Another delicious soup recipe! I can’t wait to try this tuscan veggie soup. Yum!
Thank you, so glad to hear you enjoyed the recipe, Merideth!
Ohh this looks so packed with flavors and textures. It is loaded. And beautiful pictures.
Thank you so much for stopping by Sonal!
I pinned this immediately. This is just the kind of soup we all love. Can’t wait to try it.
Thank you, I hope you enjoy it as much as we do!
Thank you for the Pin Jere!
The perfect comfort food ! Love all the flavors combined in your soup recipe and looks hearty and filling !
Hi, Linda, yes it definitely a filling meal and trust me you will love it.
This is right up my street, looks amazingly comforting!
Thank you, soup is just a wonderful thing if made right. I hope you try it.
This looks like such a delicious and comforting meal – any time of the year! We love soup and this is so close to the real deal. Pinned.
Thank you so much! I appreciate the comments and sharing
Yay for soup season! I love it too, and am always on the lookout for new recipes. Thank you for the Tuscan Vegetable and Bean Soup recipe.
Thanks, Pam so happy you enjoyed the recipe. Let me know how you like it if you get a chance to make it soon.
Woah! What a yummy bowl of Tuscan Vegetable and Bean Soup deliciousness! I will have to make this for my boyfriend! He LOVES beans! YUM!
Hey there, Jess, thanks for stopping by- let me know how he likes it.

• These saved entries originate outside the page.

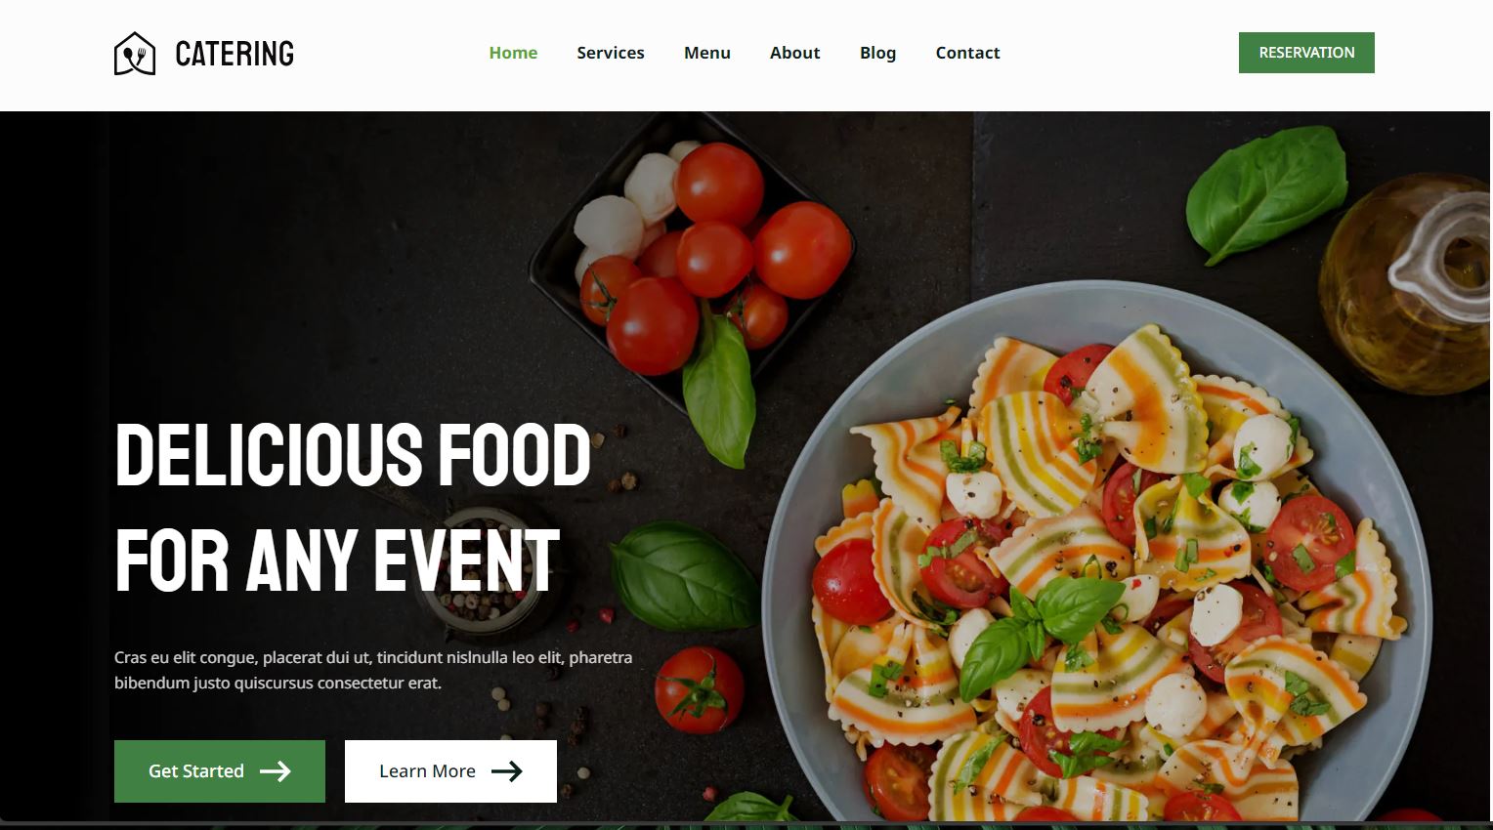Click the Learn More label text
This screenshot has height=830, width=1493.
(427, 771)
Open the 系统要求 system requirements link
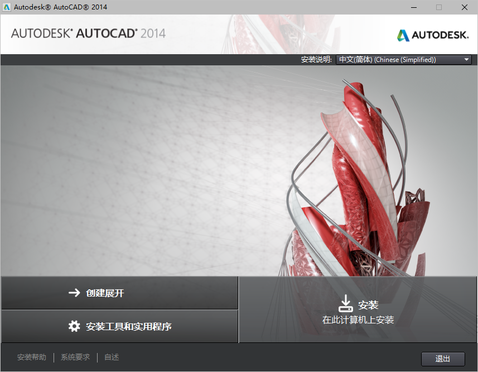Screen dimensions: 478x372 [x=75, y=357]
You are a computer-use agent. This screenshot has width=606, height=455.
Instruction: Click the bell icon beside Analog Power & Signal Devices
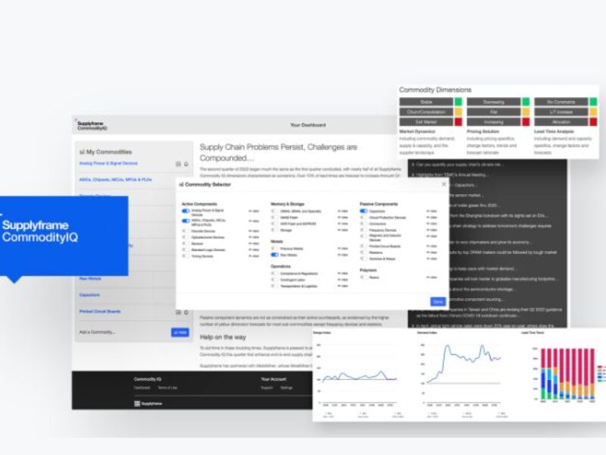point(186,163)
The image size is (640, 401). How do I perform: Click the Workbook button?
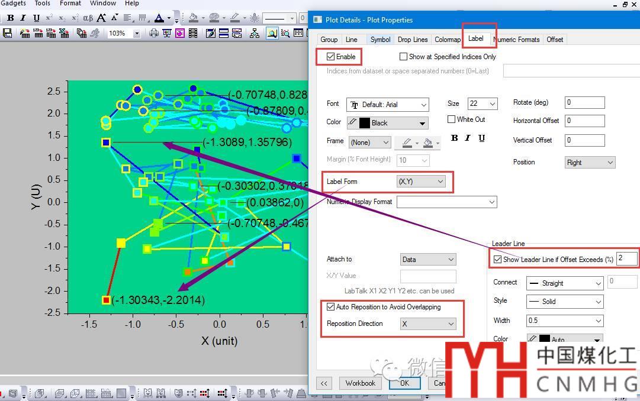tap(360, 383)
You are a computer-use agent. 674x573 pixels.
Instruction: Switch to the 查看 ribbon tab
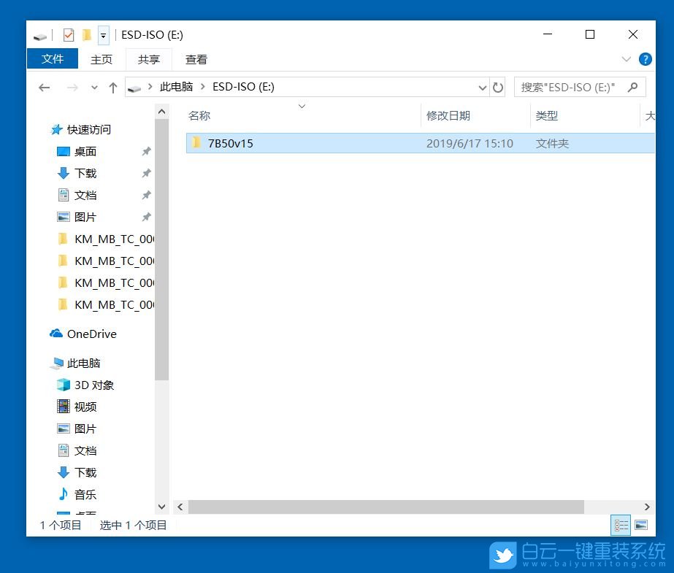[195, 59]
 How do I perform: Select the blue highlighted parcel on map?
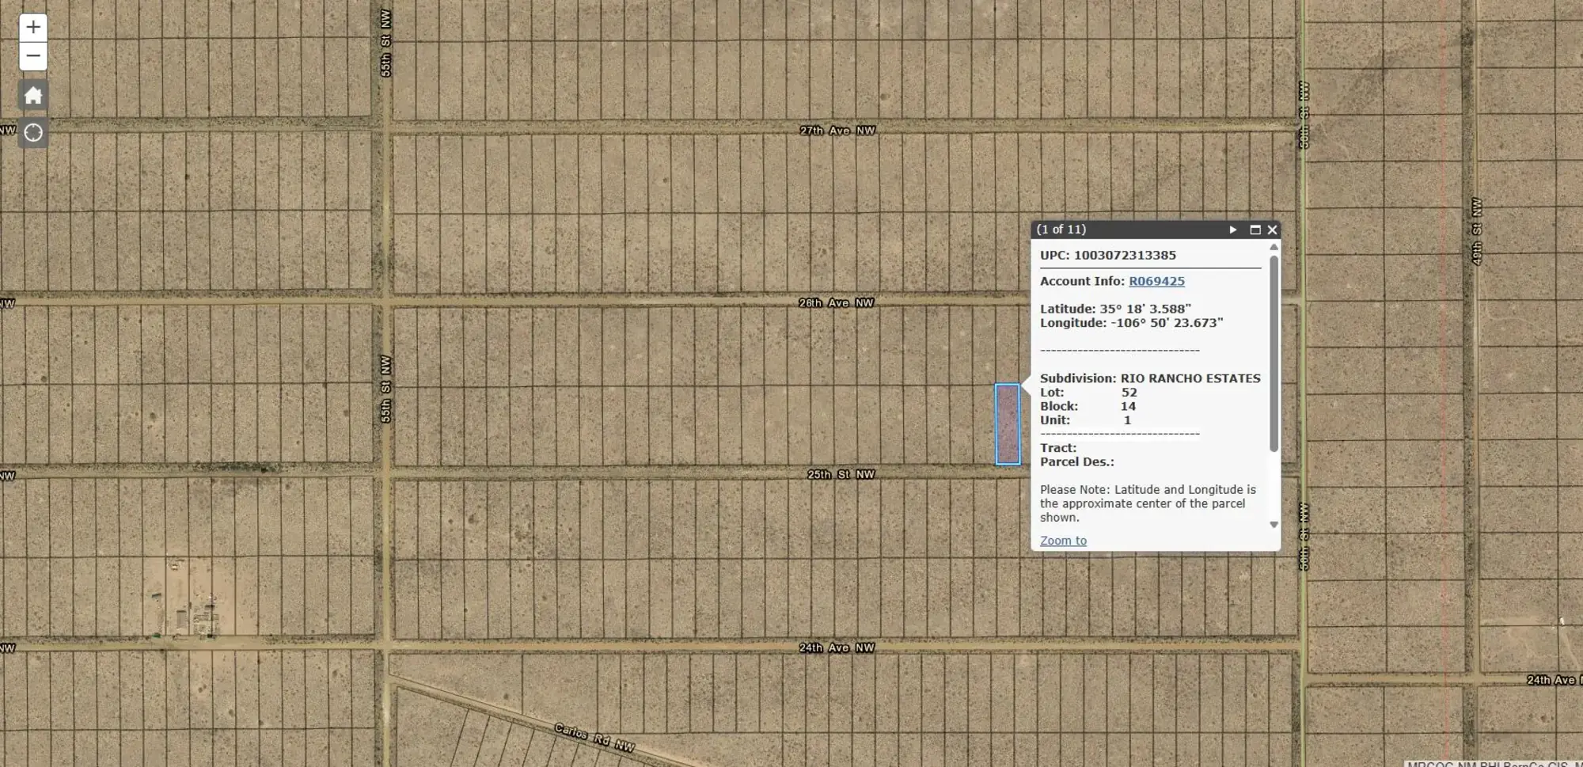point(1008,424)
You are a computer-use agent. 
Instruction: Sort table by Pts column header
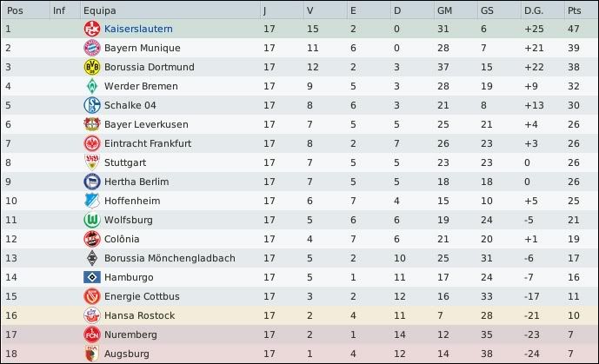[x=574, y=10]
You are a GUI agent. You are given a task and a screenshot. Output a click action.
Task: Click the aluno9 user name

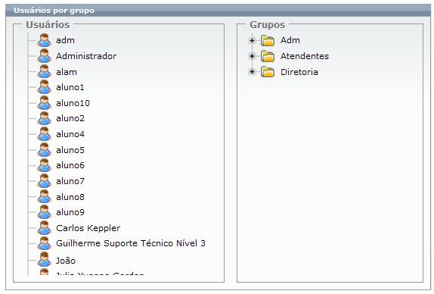[70, 212]
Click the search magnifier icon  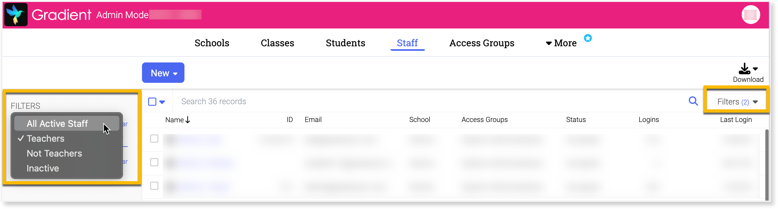coord(693,101)
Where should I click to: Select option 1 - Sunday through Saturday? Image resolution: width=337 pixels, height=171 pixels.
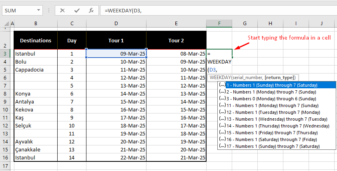click(272, 85)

This Tuscan Vegetable and Bean Soup looks delicious! I make soup all year round and this one here had me at Tuscan! 🙂
Thank you, Cathy, I love eating soup all yearlong too–my husband only does the cold months
This Tuscan Vegetable and Bean Soup is a perfect fall soup! Love all the flavors
Thank you, Noelle, Fall is right around the corner too! I can’t wait!
This Tuscan Vegetable and Bean Soup is my go-to meal when the weather starts to turn cool! We love it!
Thank you, Suzy, so glad you enjoy it!